Nidan focuses on creating and expanding rural public-health practices to improve access to education, water and sanitation, good nutrition, and health services. The group established its first clinic earlier this year in Dhanauji, a small village of mud huts where malnutrition is rampant and most people had never before seen a doctor. There they’ve focused primarily on women’s health concerns — contraception, sexually transmitted diseases (STDs), and treatment for uterine prolapse, in which weakening of pelvic muscles causes the uterus to drop into the vaginal canal. After multiple pregnancies and births, Giri says, virtually every Dhanauji woman over 50 has the condition.
“Most men leave to work elsewhere as laborers, leaving the women to take care of the houses, farms, and children.
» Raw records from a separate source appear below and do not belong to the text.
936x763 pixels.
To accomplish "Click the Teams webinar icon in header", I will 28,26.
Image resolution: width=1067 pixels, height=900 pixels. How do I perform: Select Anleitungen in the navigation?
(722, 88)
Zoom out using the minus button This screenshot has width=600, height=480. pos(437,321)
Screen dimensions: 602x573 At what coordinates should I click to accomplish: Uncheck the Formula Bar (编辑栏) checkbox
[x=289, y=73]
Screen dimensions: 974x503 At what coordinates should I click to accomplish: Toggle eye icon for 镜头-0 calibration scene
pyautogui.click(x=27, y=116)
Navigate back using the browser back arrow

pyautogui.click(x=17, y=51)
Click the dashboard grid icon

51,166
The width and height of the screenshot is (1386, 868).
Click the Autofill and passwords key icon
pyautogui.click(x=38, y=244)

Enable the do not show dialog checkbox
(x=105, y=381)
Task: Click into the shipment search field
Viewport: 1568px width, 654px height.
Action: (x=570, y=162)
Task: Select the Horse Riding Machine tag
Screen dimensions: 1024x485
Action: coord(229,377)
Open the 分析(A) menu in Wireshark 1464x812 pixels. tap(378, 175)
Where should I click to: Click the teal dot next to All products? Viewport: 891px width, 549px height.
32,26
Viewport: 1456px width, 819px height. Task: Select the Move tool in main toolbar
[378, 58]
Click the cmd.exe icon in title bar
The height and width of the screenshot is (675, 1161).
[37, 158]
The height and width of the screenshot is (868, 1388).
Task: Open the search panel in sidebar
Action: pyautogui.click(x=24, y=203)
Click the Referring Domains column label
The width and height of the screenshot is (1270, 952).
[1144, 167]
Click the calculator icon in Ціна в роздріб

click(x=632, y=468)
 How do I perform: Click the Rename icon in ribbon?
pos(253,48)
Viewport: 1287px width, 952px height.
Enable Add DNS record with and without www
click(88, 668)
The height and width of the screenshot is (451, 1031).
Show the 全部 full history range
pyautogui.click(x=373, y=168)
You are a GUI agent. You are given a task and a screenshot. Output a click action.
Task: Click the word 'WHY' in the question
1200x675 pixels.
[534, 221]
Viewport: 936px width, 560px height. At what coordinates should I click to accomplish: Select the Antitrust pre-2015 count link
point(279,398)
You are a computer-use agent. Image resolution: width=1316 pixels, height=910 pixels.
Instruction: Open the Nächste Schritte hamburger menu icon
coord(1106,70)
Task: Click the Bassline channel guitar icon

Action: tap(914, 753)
They come home just long enough to get their wives pregnant and give them HIV or other STDs,” she says. “If we can educate these women and give them more control over their bodies, it will raise the standard of living for the entire village.”
From Katmandu to Cambridge
When Egilman invited Giri and her new husband, Prashant — a medical school classmate and Nidan co-founder — to come to the United States for a fundraising tour, the two got their first glimpse of the Western system of medical education and immediately decided they wanted to further their training here. “Medical education in the U.S. is so much better than in South Asia,” Giri says. “What we learn here will allow us to do much more at home.”
With her MIT Medical observership under her belt, along with a strong letter of recommendation from Eastman, Giri has started applying for residencies while Prashant continues efforts to expand Nidan’s donor base. He hopes to apply for residency programs next year and would also like to complete a master’s in public health before he and Giri return to their work in Nepal.
It’s work that will last a lifetime, Giri says. “I will never run out of things to do,” she says emphatically. “Changing people’s minds, changing their behavior … it’s a slow process. But we have to start somewhere, and maybe our efforts will inspire others to work on these issues as well.”